_GIVEN INSTRUCTION_
Rewrite the part of the records that opens with the line containing "You are a computer-use agent. 1512x811" and closes with the line containing "pyautogui.click(x=56, y=445)", both included, and keep the requests. In the answers only, multiply every coordinate by 1.4 and round it to a whole number, rounding halves up.

_RECORD EXCERPTS_
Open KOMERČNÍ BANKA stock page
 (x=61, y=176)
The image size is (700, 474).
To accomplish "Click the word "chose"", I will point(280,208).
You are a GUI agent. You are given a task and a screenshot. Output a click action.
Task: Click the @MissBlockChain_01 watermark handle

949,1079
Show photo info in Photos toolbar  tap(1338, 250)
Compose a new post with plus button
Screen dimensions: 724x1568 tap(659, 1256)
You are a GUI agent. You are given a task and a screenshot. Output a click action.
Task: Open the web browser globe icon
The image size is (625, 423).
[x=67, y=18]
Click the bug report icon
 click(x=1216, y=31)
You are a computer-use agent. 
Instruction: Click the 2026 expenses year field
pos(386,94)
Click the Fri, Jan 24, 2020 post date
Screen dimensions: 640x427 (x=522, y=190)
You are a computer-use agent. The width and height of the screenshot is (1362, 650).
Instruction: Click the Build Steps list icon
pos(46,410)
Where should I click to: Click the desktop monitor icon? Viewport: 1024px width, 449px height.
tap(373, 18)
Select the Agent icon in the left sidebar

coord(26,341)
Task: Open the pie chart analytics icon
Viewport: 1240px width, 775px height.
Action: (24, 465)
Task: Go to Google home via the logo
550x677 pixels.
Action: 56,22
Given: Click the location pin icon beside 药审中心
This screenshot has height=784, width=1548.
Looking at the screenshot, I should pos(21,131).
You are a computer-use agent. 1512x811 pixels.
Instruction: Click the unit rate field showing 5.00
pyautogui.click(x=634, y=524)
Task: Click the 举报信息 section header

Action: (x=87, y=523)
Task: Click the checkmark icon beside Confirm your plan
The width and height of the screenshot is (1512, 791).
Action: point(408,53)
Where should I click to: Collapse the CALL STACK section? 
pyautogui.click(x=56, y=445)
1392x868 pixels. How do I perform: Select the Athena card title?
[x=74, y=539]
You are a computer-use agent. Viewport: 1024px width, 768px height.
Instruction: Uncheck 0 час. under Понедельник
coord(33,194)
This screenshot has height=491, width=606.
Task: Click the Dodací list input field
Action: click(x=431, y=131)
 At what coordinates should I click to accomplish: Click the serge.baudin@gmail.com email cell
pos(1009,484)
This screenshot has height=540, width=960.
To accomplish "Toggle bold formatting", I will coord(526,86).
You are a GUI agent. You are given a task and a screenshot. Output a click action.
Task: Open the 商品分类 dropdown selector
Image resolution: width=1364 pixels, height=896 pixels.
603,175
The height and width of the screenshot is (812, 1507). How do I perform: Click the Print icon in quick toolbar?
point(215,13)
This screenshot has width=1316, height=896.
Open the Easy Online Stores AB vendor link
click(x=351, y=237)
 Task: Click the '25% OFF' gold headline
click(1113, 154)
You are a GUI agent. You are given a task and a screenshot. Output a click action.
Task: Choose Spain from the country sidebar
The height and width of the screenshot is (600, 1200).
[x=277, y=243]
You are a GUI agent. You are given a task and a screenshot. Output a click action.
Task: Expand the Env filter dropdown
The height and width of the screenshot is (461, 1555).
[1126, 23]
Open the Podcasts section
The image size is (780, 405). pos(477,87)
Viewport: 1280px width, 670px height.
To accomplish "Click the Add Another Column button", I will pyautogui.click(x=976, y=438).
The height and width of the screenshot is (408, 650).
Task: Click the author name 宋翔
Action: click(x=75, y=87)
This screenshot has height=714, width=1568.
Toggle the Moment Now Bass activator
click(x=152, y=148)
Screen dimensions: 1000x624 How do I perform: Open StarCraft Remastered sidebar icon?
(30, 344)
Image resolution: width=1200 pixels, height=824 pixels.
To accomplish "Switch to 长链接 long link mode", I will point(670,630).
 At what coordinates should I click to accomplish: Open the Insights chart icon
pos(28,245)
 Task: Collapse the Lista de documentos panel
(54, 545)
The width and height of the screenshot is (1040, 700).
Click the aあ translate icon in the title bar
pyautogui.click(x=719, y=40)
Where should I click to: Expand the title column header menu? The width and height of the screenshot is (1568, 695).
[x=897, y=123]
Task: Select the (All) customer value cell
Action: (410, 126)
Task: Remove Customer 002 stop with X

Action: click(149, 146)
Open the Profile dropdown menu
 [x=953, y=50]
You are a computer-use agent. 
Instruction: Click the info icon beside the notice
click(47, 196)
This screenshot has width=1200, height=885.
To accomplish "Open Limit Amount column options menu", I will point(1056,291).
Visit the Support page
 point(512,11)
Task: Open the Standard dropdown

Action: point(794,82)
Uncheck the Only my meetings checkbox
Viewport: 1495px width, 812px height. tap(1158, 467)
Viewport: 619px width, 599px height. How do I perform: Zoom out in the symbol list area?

_CORRECT RESULT_
You are a computer-use agent. 1512x811 pixels.
Instruction: Click the unit rate field showing 5.00
pyautogui.click(x=888, y=734)
Task: Click the 举报信息 section header

Action: (x=122, y=732)
Task: Click the checkmark icon beside Confirm your plan
The width and height of the screenshot is (1512, 791).
Action: point(571,74)
Where should I click to: Collapse the CALL STACK section? 
pyautogui.click(x=78, y=623)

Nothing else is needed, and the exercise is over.